Consensus

The process blockchain nodes use to agree on valid transactions and the correct order of blocks, keeping a shared ledger without a central party.

Consensus is the process that lets a decentralized blockchain network agree on which transactions are valid and in what order they are recorded. Because there is no central administrator, consensus is the “digital agreement” that keeps thousands of independent computers, called nodes, synchronized around a single shared history.

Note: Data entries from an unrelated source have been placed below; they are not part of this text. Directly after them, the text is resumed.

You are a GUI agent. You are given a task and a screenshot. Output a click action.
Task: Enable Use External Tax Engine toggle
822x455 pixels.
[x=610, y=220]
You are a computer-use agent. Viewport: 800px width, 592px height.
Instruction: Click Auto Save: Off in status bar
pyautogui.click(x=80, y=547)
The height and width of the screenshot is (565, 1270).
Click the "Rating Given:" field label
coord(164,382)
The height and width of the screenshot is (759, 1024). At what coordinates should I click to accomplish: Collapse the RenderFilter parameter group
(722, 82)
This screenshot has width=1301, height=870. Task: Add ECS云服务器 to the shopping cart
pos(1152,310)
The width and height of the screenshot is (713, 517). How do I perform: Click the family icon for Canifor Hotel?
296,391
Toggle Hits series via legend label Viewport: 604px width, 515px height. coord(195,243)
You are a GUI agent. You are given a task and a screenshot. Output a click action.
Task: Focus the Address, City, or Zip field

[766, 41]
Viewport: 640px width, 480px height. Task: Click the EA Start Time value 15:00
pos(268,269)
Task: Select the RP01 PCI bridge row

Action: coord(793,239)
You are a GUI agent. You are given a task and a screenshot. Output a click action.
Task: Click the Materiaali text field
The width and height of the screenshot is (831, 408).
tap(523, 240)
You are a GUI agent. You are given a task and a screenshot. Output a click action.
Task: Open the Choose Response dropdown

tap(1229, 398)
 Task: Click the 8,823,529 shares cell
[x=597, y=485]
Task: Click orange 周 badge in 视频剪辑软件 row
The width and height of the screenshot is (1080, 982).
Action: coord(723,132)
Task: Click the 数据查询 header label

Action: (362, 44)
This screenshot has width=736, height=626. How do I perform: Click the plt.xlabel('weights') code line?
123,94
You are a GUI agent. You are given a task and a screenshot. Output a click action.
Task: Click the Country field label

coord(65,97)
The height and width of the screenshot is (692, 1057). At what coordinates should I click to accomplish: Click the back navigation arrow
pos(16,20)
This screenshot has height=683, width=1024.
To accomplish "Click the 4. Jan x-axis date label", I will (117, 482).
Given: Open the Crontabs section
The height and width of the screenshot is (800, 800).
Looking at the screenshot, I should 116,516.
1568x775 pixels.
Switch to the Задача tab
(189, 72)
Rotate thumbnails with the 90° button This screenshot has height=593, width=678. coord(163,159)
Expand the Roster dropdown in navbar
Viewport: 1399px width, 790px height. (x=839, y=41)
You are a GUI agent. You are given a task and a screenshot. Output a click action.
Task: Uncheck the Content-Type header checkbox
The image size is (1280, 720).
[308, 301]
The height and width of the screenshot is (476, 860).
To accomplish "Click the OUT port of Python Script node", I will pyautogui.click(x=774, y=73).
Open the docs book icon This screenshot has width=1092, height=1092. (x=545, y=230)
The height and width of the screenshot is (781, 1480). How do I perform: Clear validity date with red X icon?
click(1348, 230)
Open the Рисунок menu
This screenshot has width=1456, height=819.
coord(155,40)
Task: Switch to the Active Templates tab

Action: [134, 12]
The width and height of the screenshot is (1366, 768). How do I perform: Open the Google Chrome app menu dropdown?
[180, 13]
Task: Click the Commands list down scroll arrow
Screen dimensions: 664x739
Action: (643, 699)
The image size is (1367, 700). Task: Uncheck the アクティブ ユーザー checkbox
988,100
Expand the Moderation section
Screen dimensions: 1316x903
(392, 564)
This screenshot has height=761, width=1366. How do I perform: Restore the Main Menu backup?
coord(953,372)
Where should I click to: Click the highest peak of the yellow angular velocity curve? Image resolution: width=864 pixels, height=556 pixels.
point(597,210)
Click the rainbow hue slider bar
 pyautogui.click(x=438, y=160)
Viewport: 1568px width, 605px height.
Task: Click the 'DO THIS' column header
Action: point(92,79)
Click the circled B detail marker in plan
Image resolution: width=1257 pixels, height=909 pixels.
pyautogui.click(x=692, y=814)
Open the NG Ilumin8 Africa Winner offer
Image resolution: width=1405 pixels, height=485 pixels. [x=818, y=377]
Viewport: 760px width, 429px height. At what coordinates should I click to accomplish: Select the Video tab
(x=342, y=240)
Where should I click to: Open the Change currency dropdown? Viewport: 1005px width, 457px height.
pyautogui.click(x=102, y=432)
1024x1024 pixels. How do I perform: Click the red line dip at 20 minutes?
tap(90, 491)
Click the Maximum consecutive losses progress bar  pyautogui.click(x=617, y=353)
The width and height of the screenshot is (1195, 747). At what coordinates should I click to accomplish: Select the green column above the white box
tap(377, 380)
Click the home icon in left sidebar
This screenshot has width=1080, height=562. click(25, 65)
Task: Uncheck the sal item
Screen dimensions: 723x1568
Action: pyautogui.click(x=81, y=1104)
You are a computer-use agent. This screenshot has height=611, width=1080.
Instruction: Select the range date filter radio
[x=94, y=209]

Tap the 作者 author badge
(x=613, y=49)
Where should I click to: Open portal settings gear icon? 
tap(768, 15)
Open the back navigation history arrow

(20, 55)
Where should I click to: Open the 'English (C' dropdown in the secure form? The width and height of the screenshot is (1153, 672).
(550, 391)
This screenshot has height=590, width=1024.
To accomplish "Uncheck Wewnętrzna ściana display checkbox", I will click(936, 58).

How consensus works on a blockchain

When users broadcast transactions, nodes verify them according to the network’s rules, such as valid signatures and sufficient balances. The network then needs a way to decide which verified transactions become part of the next block and which version of the chain is the authoritative one if different blocks are proposed at the same time. A consensus algorithm provides that decision-making procedure and a way to recover from temporary disagreement, for example during network delays or when two competing blocks appear.

In many systems, nodes follow a rule like “the chain with the most accumulated work or stake is considered canonical,” which helps the network converge on one history even in the presence of latency. Finality, meaning when a transaction is considered irreversible in practice, depends on the specific consensus design and how it handles competing histories.

Common approaches and real-world context

Proof of Work, used by Bitcoin, relies on miners expending computation to propose blocks, making it costly to rewrite history. Proof of Stake selects validators based on staked collateral and uses economic penalties to discourage dishonest behavior. Other designs, including Byzantine Fault Tolerant style protocols, can provide faster agreement in some networks by coordinating among a defined set of validators.
Consensus matters because it is the foundation of blockchain security and coordination. It enables censorship resistance, prevents double-spending, and allows a decentralized network to operate reliably without trusting any single party.